Magnetic single-wall memories such as magnetic bubble memories are well known in the art. A familiar form of such memories employs a layer of material in which bubbles can be moved and a pattern of magnetic elements, typically of permalloy, which defines propagation channels in the layer. The propagation elements respond to a magnetic field reorienting in the plane of the layer to move bubbles along the channels to a detector arrangement typically also made of permalloy. A bubble memory of this form is commonly referred to as a "field access" bubble memory.
The detector arrangement comprises a succession of stages of a channel where each stage has a number of elements closely spaced apart and aligned transverse to the direction of bubble movement. The numbers of elements in sucessive ones of the stages increase in the direction of bubble movement to a maximum at a detector stage. The elements in the detector stage are linked together to form a single magnetoresistive element astride the bubble path for detecting a bubble which is laterally elongated due to the increasing numbers of elements in the stages preceding and including the detector stage. The elements of the detector arrangement are normally of V-shaped geometry, the plurality of elements in each stage generating a moving wave of attractive poles for elongating as well as for moving a bubble.

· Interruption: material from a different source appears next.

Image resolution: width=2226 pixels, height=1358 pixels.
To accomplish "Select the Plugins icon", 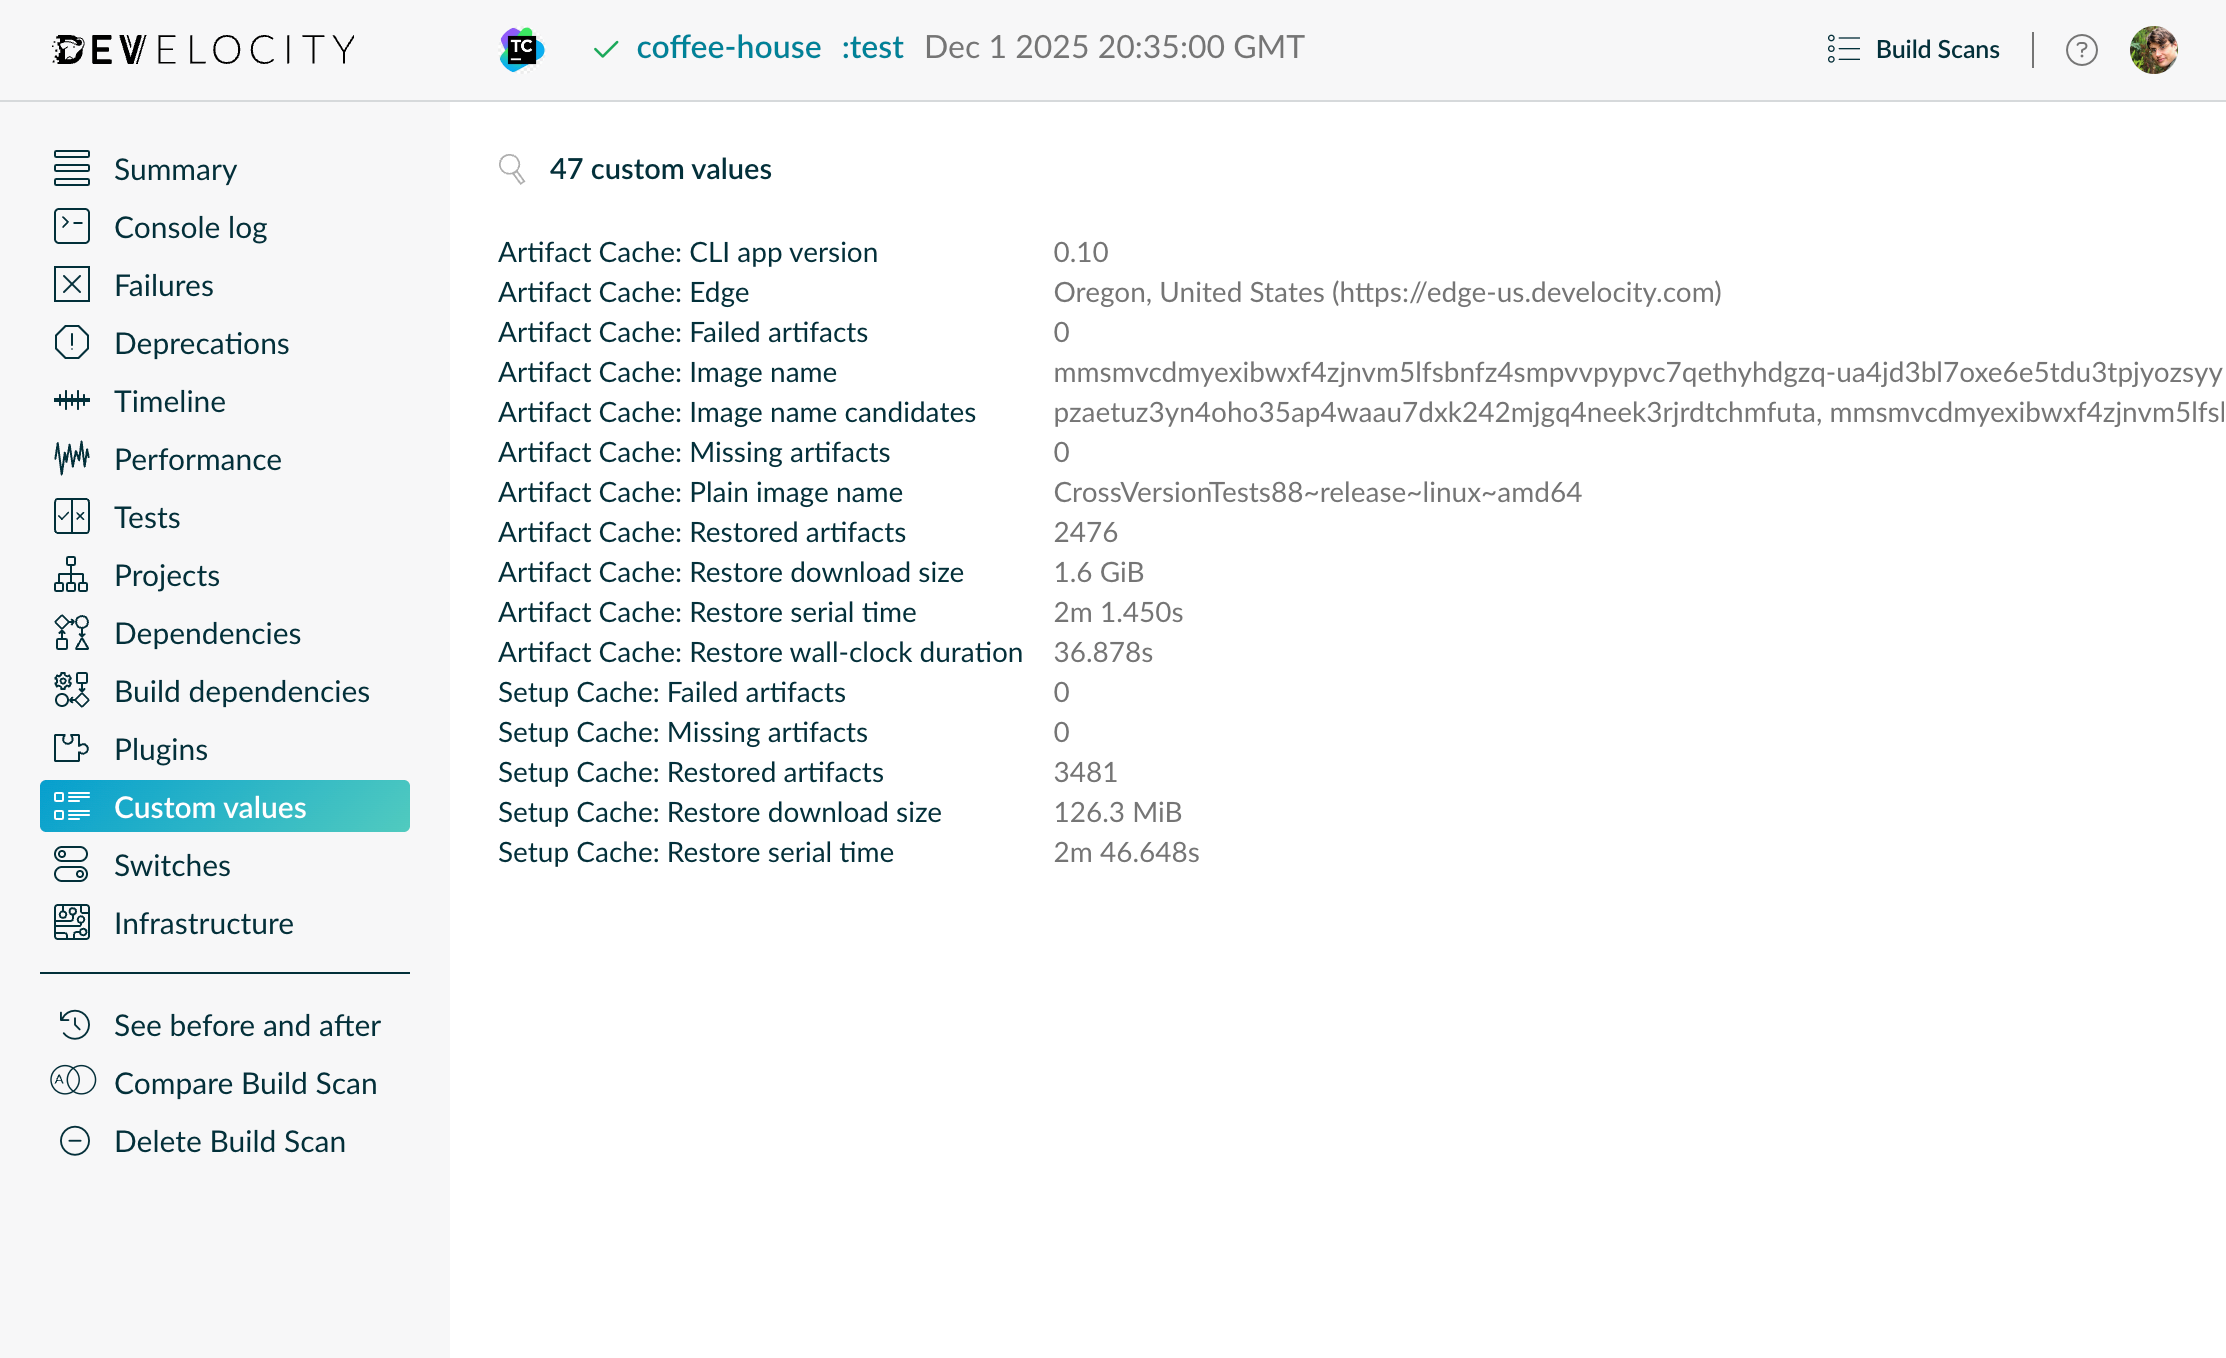I will click(71, 748).
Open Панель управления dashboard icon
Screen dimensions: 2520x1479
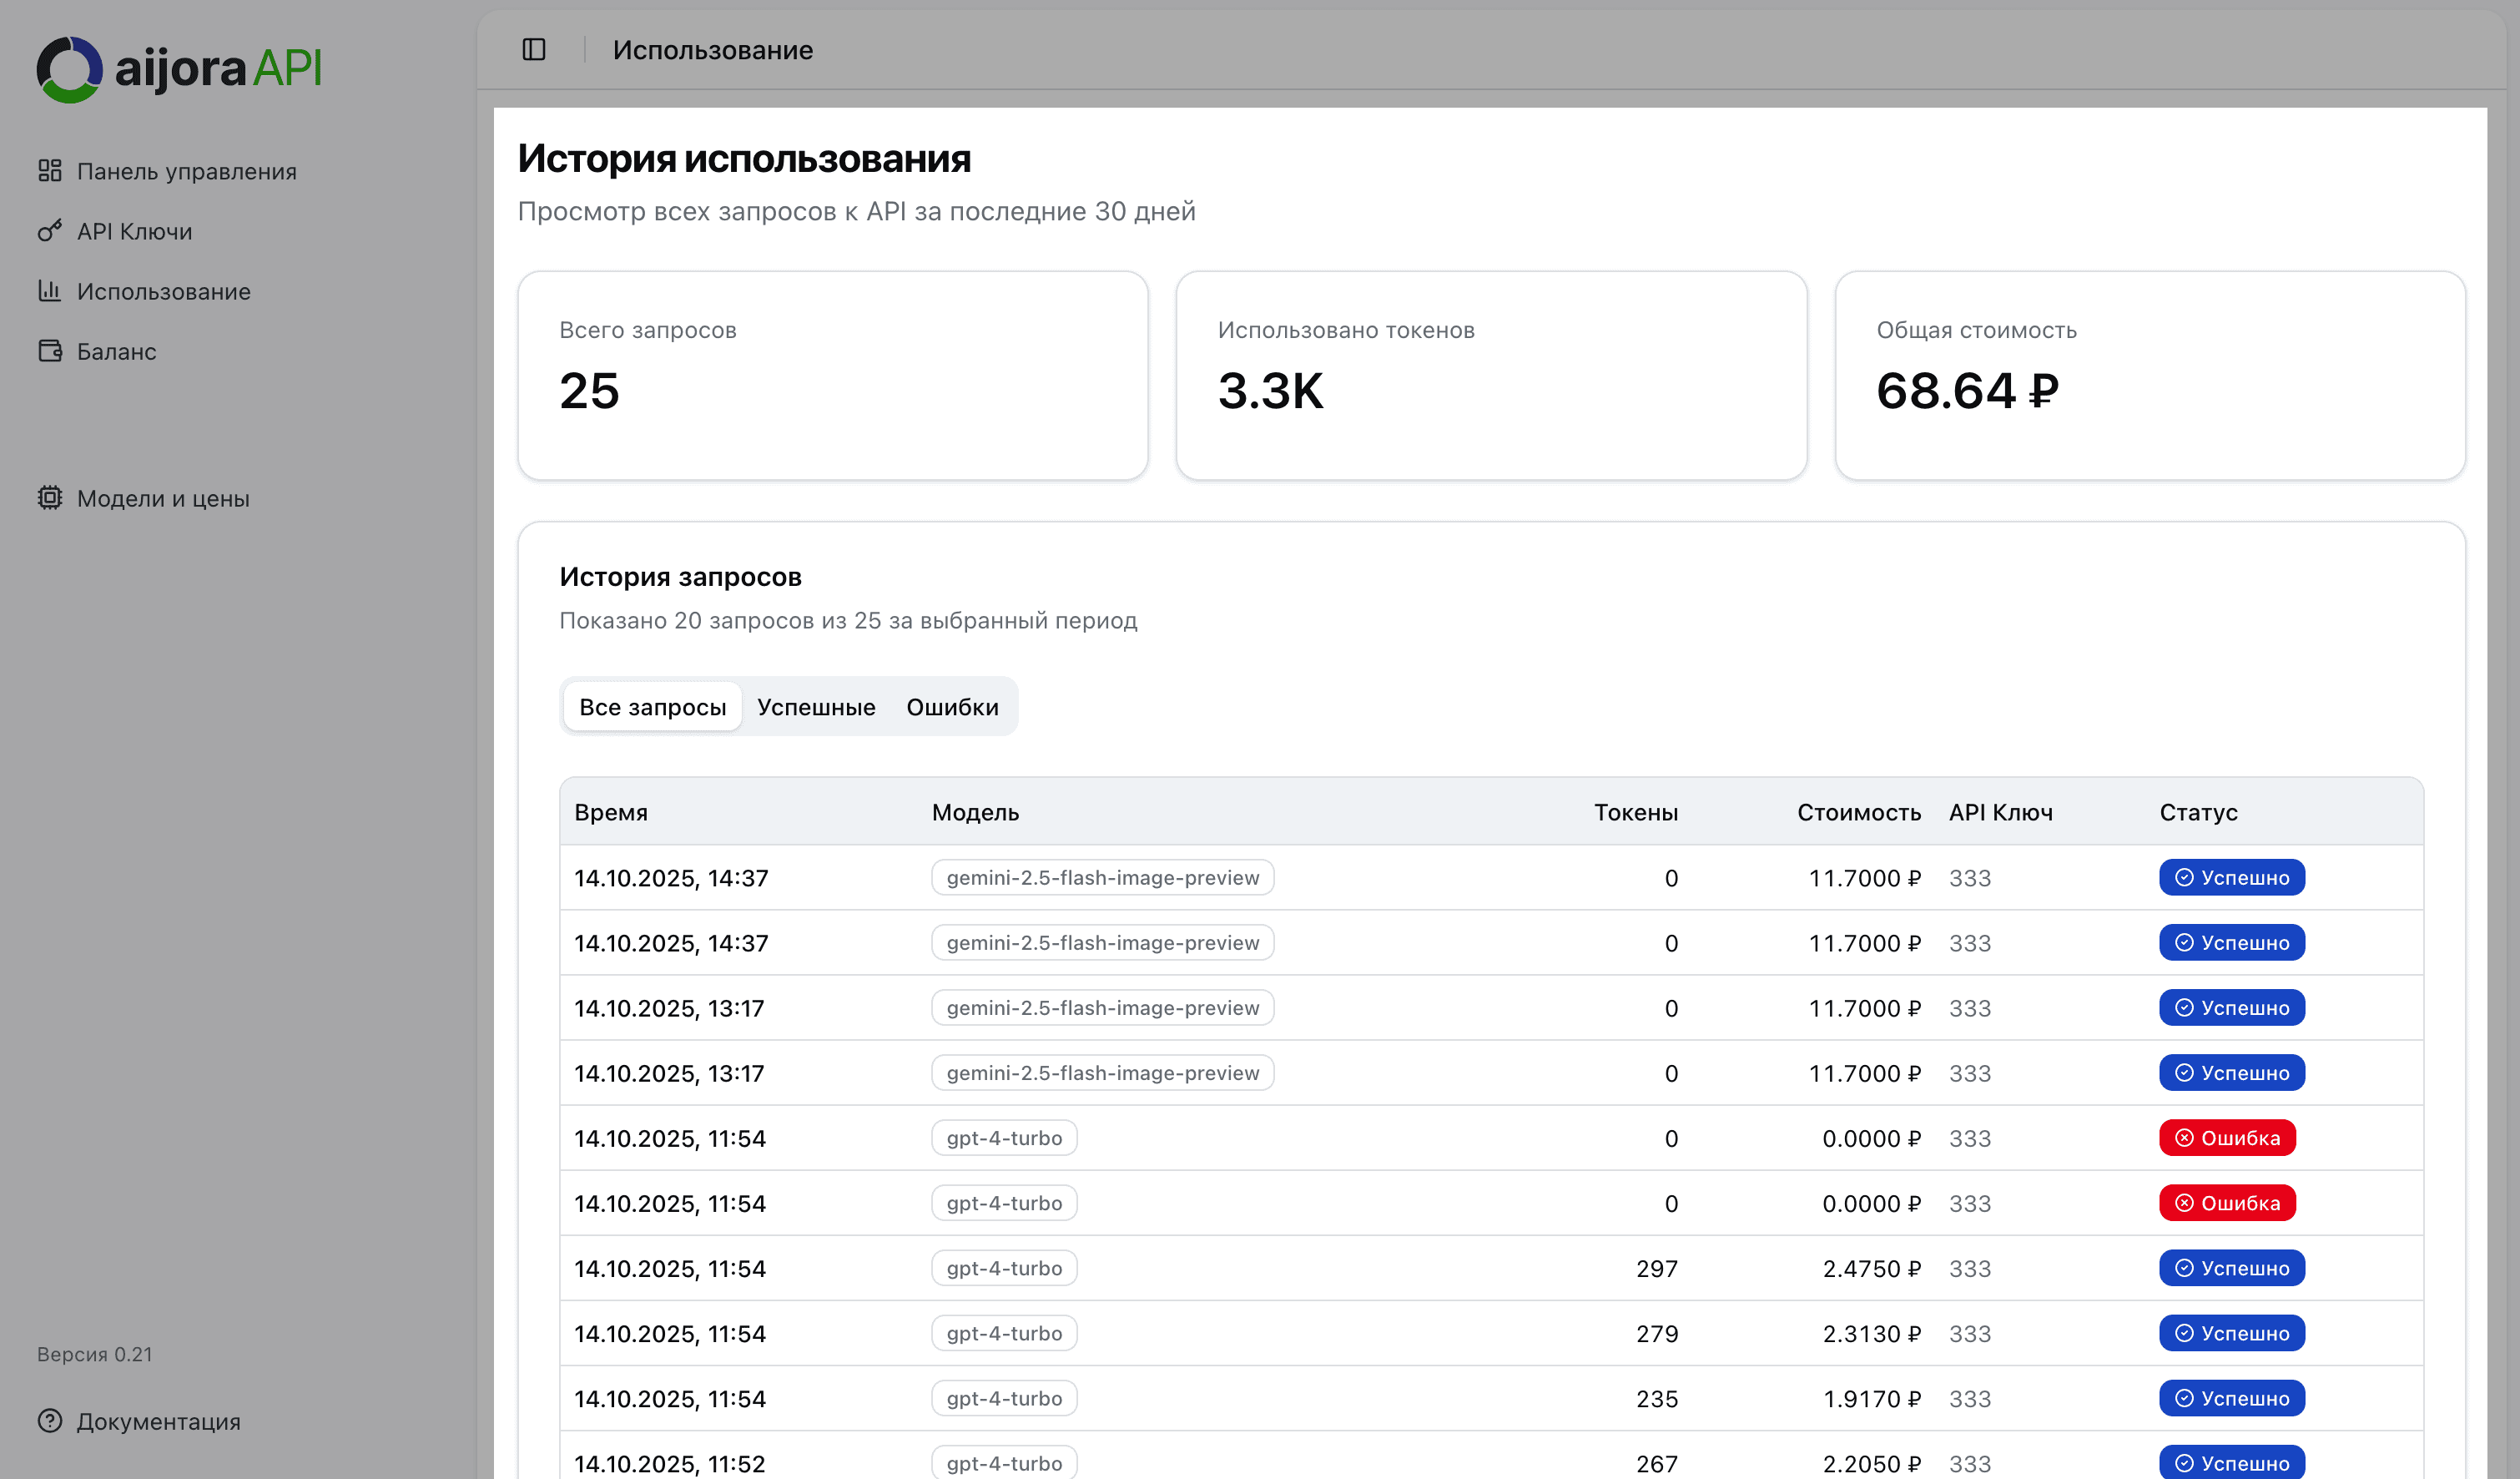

The forward motion of a bubble in the detector arrangement is known to be non-uniform. That is to say, movement of an elongated bubble during one phase of a rotating field cycle is faster than in another phase. Consequently, as frequency of operation increases for a material of a given mobility, a maximum speed is reached more quickly than would be reached if a more uniform speed could be achieved.
In addition, the interlinked elements of the detector stage introduce patterns of strong and weak poles for some orientations of the rotating drive fields. These poles, on occasion, cause the elongated bubbles to assume irregular shapes thus leading to reduced margin ranges. For presently available materials, device failures due to problems of this sort manifest themselves at frequencies approaching four hundred kilohertz and at temperatures of about 0.degree. and below.